Reproduce the following lines, swapping "Lasso tool" for "Magic Wand tool" and leaving everything else as it is.

» Rows:
_ _ _

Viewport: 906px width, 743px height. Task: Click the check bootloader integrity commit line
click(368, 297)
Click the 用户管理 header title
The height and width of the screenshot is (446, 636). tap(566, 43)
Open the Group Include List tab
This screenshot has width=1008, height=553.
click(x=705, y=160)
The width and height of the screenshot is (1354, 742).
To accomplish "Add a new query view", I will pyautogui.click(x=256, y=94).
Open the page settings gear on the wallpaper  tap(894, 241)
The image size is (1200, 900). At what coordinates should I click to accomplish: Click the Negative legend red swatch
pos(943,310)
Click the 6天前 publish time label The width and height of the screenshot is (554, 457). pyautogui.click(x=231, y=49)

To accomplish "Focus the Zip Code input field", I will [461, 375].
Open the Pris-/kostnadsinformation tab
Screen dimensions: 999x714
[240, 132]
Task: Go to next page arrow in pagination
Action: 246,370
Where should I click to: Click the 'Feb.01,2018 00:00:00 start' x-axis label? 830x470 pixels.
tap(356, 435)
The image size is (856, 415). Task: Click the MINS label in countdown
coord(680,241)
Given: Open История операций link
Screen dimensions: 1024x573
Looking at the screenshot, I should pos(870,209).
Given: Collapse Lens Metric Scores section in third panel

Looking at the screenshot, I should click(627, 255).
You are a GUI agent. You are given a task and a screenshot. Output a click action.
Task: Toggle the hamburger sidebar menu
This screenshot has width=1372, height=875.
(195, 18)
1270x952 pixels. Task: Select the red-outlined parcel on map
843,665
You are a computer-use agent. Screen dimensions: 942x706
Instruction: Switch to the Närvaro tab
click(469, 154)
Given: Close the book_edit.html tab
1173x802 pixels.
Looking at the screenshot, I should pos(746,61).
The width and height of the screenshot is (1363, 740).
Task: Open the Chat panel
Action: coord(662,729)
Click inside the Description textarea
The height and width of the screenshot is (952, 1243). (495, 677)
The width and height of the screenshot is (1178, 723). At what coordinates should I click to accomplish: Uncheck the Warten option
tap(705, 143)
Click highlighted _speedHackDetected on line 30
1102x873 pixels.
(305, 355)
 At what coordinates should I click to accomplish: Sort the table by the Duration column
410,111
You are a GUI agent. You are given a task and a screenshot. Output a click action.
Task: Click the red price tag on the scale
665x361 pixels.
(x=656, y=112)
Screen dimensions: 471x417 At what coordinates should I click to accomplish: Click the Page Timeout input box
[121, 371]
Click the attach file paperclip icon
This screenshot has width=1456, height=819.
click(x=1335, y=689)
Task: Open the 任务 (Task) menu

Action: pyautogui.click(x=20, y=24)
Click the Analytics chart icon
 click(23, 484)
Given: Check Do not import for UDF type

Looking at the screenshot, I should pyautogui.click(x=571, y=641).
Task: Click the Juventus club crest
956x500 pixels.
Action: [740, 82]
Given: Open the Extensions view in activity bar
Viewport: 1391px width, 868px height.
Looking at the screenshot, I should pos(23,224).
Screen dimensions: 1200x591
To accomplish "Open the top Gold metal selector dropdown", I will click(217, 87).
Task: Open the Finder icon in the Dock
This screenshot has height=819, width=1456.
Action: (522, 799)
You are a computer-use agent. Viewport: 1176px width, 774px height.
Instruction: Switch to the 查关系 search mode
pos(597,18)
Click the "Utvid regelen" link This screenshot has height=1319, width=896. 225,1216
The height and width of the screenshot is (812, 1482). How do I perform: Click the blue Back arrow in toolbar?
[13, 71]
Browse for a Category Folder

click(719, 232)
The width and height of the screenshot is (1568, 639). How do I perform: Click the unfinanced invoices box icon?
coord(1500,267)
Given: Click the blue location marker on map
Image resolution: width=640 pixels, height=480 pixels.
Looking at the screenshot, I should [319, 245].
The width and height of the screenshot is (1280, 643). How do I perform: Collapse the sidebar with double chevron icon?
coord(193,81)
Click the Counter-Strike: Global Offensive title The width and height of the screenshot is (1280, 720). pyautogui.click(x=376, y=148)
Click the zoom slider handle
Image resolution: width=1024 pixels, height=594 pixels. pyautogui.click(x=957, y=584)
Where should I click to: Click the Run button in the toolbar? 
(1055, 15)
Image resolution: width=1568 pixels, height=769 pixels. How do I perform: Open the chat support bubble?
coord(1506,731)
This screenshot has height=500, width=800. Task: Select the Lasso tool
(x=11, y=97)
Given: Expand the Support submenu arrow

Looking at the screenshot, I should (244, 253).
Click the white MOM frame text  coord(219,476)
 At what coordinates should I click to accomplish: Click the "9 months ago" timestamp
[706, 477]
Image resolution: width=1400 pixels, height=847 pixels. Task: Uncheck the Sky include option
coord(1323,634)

_ _ _

» Correct result:
Viewport: 906px width, 743px height. Task: Click the check bootloader integrity commit line
click(368, 297)
Click the 用户管理 header title
The height and width of the screenshot is (446, 636). tap(566, 43)
Open the Group Include List tab
This screenshot has width=1008, height=553.
click(x=705, y=160)
The width and height of the screenshot is (1354, 742).
To accomplish "Add a new query view", I will pyautogui.click(x=256, y=94).
Open the page settings gear on the wallpaper  tap(894, 241)
The image size is (1200, 900). At what coordinates should I click to accomplish: Click the Negative legend red swatch
pos(943,310)
Click the 6天前 publish time label The width and height of the screenshot is (554, 457). pyautogui.click(x=231, y=49)

To accomplish "Focus the Zip Code input field", I will [461, 375].
Open the Pris-/kostnadsinformation tab
Screen dimensions: 999x714
[240, 132]
Task: Go to next page arrow in pagination
Action: 246,370
Where should I click to: Click the 'Feb.01,2018 00:00:00 start' x-axis label? 830x470 pixels.
tap(356, 435)
The image size is (856, 415). Task: Click the MINS label in countdown
coord(680,241)
Given: Open История операций link
Screen dimensions: 1024x573
Looking at the screenshot, I should pos(870,209).
Given: Collapse Lens Metric Scores section in third panel

Looking at the screenshot, I should click(627, 255).
You are a GUI agent. You are given a task and a screenshot. Output a click action.
Task: Toggle the hamburger sidebar menu
This screenshot has width=1372, height=875.
(195, 18)
1270x952 pixels. Task: Select the red-outlined parcel on map
843,665
You are a computer-use agent. Screen dimensions: 942x706
Instruction: Switch to the Närvaro tab
click(469, 154)
Given: Close the book_edit.html tab
1173x802 pixels.
Looking at the screenshot, I should pos(746,61).
The width and height of the screenshot is (1363, 740).
Task: Open the Chat panel
Action: coord(662,729)
Click inside the Description textarea
The height and width of the screenshot is (952, 1243). (495, 677)
The width and height of the screenshot is (1178, 723). At what coordinates should I click to accomplish: Uncheck the Warten option
tap(705, 143)
Click highlighted _speedHackDetected on line 30
1102x873 pixels.
(305, 355)
 At what coordinates should I click to accomplish: Sort the table by the Duration column
410,111
You are a GUI agent. You are given a task and a screenshot. Output a click action.
Task: Click the red price tag on the scale
665x361 pixels.
(x=656, y=112)
Screen dimensions: 471x417 At what coordinates should I click to accomplish: Click the Page Timeout input box
[121, 371]
Click the attach file paperclip icon
This screenshot has width=1456, height=819.
click(x=1335, y=689)
Task: Open the 任务 (Task) menu

Action: pyautogui.click(x=20, y=24)
Click the Analytics chart icon
 click(23, 484)
Given: Check Do not import for UDF type

Looking at the screenshot, I should pyautogui.click(x=571, y=641).
Task: Click the Juventus club crest
956x500 pixels.
Action: [740, 82]
Given: Open the Extensions view in activity bar
Viewport: 1391px width, 868px height.
Looking at the screenshot, I should pos(23,224).
Screen dimensions: 1200x591
To accomplish "Open the top Gold metal selector dropdown", I will click(217, 87).
Task: Open the Finder icon in the Dock
This screenshot has height=819, width=1456.
Action: (522, 799)
You are a computer-use agent. Viewport: 1176px width, 774px height.
Instruction: Switch to the 查关系 search mode
pos(597,18)
Click the "Utvid regelen" link This screenshot has height=1319, width=896. 225,1216
The height and width of the screenshot is (812, 1482). How do I perform: Click the blue Back arrow in toolbar?
[13, 71]
Browse for a Category Folder

click(719, 232)
The width and height of the screenshot is (1568, 639). How do I perform: Click the unfinanced invoices box icon?
coord(1500,267)
Given: Click the blue location marker on map
Image resolution: width=640 pixels, height=480 pixels.
Looking at the screenshot, I should [319, 245].
The width and height of the screenshot is (1280, 643). How do I perform: Collapse the sidebar with double chevron icon?
coord(193,81)
Click the Counter-Strike: Global Offensive title The width and height of the screenshot is (1280, 720). pyautogui.click(x=376, y=148)
Click the zoom slider handle
Image resolution: width=1024 pixels, height=594 pixels. pyautogui.click(x=957, y=584)
Where should I click to: Click the Run button in the toolbar? 
(1055, 15)
Image resolution: width=1568 pixels, height=769 pixels. How do I perform: Open the chat support bubble?
coord(1506,731)
This screenshot has height=500, width=800. Task: Select the Magic Wand tool
(x=11, y=97)
Given: Expand the Support submenu arrow

Looking at the screenshot, I should (244, 253).
Click the white MOM frame text  coord(219,476)
 At what coordinates should I click to accomplish: Click the "9 months ago" timestamp
[706, 477]
Image resolution: width=1400 pixels, height=847 pixels. Task: Uncheck the Sky include option
coord(1323,634)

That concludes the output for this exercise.